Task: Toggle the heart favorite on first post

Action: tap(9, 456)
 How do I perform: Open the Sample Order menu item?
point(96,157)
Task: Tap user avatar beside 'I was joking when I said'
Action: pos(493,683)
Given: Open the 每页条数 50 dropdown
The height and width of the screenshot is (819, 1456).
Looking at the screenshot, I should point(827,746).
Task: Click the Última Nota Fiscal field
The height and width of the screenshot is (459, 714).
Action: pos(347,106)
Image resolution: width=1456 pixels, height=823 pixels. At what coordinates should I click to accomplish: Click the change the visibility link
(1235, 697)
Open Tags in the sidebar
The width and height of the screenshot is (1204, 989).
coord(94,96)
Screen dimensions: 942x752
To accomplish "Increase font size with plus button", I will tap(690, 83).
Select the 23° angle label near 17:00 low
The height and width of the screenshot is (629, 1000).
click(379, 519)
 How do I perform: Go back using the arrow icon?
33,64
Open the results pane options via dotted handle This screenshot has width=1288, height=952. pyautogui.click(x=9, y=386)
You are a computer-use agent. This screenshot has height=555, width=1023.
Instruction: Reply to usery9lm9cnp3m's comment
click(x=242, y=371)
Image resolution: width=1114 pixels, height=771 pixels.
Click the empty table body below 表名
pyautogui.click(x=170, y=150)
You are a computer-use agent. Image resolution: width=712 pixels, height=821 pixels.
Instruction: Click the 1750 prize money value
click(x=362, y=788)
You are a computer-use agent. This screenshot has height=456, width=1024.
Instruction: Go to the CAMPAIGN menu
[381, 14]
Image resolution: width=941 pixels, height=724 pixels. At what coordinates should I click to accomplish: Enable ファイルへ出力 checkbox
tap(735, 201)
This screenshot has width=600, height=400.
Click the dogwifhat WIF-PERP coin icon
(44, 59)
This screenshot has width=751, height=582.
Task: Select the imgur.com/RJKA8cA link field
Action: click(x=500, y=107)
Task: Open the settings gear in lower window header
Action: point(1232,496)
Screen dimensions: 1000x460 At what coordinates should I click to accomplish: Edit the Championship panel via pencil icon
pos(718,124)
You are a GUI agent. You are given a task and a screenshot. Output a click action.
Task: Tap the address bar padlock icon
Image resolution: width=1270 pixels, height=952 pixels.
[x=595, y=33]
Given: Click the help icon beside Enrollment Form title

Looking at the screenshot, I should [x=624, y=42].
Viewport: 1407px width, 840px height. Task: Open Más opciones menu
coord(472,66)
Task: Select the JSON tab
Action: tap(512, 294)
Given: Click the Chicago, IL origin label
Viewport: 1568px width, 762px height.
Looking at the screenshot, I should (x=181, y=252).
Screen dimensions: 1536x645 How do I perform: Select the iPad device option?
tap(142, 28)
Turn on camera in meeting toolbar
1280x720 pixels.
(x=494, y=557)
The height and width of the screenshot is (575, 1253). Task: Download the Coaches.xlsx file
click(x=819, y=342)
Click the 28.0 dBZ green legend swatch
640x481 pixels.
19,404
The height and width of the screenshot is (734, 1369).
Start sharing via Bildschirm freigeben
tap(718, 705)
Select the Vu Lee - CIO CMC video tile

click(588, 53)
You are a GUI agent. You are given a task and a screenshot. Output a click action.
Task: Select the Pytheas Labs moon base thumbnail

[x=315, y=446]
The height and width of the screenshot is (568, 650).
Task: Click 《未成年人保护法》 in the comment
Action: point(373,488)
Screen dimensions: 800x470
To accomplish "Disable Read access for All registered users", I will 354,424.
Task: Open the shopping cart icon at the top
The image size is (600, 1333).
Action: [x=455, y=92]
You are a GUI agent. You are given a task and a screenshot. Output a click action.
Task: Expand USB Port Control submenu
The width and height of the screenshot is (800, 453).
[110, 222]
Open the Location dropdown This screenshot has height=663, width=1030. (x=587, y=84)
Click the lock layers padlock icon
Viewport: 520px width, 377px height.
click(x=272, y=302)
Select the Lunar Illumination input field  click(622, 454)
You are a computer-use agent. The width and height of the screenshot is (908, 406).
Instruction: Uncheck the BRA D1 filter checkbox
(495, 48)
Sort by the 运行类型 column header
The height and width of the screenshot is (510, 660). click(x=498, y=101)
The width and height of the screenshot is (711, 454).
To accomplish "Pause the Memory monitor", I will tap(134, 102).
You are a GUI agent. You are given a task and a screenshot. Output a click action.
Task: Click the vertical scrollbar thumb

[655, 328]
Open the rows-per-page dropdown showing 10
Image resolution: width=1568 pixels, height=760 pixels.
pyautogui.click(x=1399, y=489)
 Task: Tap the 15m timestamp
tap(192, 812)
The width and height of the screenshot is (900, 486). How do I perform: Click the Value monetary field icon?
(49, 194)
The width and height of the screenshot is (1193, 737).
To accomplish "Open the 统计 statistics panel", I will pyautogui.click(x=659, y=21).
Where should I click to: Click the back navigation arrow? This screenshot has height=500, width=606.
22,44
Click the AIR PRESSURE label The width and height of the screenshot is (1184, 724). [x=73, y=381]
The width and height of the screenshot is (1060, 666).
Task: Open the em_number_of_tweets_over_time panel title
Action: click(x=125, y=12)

DIRECTION:
Please copy the entries verbatim from the line with "Task: Tap the 15m timestamp" to the end of the entries.

EXERCISE OUTPUT:
 Task: Tap the 15m timestamp
tap(192, 812)
The width and height of the screenshot is (900, 486). How do I perform: Click the Value monetary field icon?
(49, 194)
The width and height of the screenshot is (1193, 737).
To accomplish "Open the 统计 statistics panel", I will pyautogui.click(x=659, y=21).
Where should I click to: Click the back navigation arrow? This screenshot has height=500, width=606.
22,44
Click the AIR PRESSURE label The width and height of the screenshot is (1184, 724). [x=73, y=381]
The width and height of the screenshot is (1060, 666).
Task: Open the em_number_of_tweets_over_time panel title
Action: click(x=125, y=12)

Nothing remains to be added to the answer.